EXTRACT PROVIDED
^^^^^^^^
CLI Reference

Edges

Register, list, inspect, and remove edges.

An edge is anything connected to the hub through a reverse tunnel. There are two types:

TypeUse case
kubernetesA Kubernetes cluster. Reachable via kubectl through the hub.
serverA plain Linux host (VM, bare metal, Raspberry Pi). Reachable via kubectl kedge ssh.

create

Register a new edge:

kubectl kedge edge create <name> --type kubernetes
kubectl kedge edge create <name> --type server

This creates an Edge object in your workspace and issues a one-time join token. The token expires once consumed — you’ll need a new one if you re-deploy the agent.

Flags:

FlagDescription
--typekubernetes or server. Required.
--label key=valueAdd a label. Repeatable. Used for placement selectors.
--description "..."Free-text description shown in edge list.

Examples:

kubectl kedge edge create home-lab \
  --type kubernetes \
  --label env=home --label region=eu

kubectl kedge edge create my-vps \
  --type server \
  --description "Hetzner CX22 in Helsinki"

list

kubectl kedge edge list

Shows every edge in your workspace with its type, ready state, and connection status. Use -o yaml or -o json for machine-readable output.

get

kubectl kedge edge get <name>

Shows the full status: connection state, agent version, last heartbeat, labels, and any condition messages.

join-command

kubectl kedge edge join-command <name>

Prints the command(s) to install and start the agent on the target. The exact form depends on --type:

  • Kubernetes — a helm upgrade --install command for the kedge-agent chart, pre-populated with hub URL, edge name, and one-time token.
  • Server — a curl ... | sh one-liner (or the equivalent kedge agent join invocation) that installs a systemd unit.

The join token is single-use and short-lived. If you mis-paste, just re-run join-command to get a fresh one.

kubeconfig

For kubernetes-type edges, generate a kubeconfig that proxies kubectl through the hub:

kubectl kedge kubeconfig edge <name> > kc.yaml
kubectl --kubeconfig kc.yaml get nodes

The generated kubeconfig points at the hub’s edge-proxy endpoint — the hub forwards each request through the agent’s reverse tunnel. There are no certs on disk for the edge; auth happens via your hub bearer token.

To stream into a temporary kubeconfig (handy in scripts):

kubectl --kubeconfig <(kubectl kedge kubeconfig edge home-lab) get pods -A

delete

kubectl kedge edge delete <name>

Removes the edge from the hub. The agent on the target will eventually fail its heartbeat and exit; if you want a graceful shutdown, stop the agent first (e.g. helm uninstall kedge-agent on the cluster, or systemctl stop kedge-agent on a server).

delete is irreversible. There’s no recycle bin — recreate the edge to reconnect.
^^^^^^^^
MATERIAL SHOWN

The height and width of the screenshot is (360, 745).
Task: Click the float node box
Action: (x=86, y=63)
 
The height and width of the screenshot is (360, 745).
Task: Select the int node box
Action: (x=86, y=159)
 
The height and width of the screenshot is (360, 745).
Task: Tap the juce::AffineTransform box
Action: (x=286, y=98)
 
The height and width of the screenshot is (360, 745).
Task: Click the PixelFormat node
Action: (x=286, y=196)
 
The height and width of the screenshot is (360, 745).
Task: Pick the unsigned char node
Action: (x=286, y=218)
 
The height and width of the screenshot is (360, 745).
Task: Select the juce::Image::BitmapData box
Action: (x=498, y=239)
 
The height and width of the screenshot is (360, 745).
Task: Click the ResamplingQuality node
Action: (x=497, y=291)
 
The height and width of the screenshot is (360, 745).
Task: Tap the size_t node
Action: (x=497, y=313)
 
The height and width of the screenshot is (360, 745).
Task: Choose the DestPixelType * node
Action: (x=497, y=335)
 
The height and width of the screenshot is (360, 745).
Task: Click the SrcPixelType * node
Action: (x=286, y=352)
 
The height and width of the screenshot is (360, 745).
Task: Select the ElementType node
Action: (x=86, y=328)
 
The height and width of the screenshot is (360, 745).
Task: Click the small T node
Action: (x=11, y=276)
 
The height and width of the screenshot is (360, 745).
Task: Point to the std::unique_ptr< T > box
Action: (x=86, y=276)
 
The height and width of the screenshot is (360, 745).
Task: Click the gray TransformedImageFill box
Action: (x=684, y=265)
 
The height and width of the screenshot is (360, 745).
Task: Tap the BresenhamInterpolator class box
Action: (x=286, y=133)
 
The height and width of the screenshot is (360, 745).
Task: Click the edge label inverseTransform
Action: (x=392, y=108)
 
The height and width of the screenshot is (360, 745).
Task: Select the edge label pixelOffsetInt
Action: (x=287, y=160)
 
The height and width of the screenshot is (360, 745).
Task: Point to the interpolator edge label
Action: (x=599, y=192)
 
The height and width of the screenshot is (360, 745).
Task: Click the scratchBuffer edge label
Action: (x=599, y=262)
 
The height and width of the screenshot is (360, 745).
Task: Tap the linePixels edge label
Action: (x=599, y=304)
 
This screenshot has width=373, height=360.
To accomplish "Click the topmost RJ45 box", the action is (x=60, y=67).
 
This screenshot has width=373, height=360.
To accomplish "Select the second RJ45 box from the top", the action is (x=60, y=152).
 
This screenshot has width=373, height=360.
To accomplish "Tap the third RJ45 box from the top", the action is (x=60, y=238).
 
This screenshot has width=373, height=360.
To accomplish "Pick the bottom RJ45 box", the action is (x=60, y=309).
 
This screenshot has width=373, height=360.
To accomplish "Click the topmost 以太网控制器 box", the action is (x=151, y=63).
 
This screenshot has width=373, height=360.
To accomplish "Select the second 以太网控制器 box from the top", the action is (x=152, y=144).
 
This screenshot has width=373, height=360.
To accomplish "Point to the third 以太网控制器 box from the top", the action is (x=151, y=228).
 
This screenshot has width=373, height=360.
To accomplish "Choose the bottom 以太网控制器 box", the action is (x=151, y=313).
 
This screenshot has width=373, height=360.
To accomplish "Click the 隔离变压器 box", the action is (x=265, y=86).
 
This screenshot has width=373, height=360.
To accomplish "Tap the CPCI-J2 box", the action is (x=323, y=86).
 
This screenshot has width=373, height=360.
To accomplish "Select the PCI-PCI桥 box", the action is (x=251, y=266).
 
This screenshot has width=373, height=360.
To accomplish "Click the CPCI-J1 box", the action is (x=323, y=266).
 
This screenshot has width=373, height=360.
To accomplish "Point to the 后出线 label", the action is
^^^^^^^^
WORK INSTRUCTIONS
Echo the part of the CLI reference on edges between "kubectl kedge edge create <name> --type kubernetes" and "in edge list.", inclusive. The records are separate material and have no connection to the CLI reference on edges.

SOLUTION FOR THIS PROBLEM
kubectl kedge edge create <name> --type kubernetes
kubectl kedge edge create <name> --type server

This creates an Edge object in your workspace and issues a one-time join token. The token expires once consumed — you’ll need a new one if you re-deploy the agent.

Flags:

FlagDescription
--typekubernetes or server. Required.
--label key=valueAdd a label. Repeatable. Used for placement selectors.
--description "..."Free-text description shown in edge list.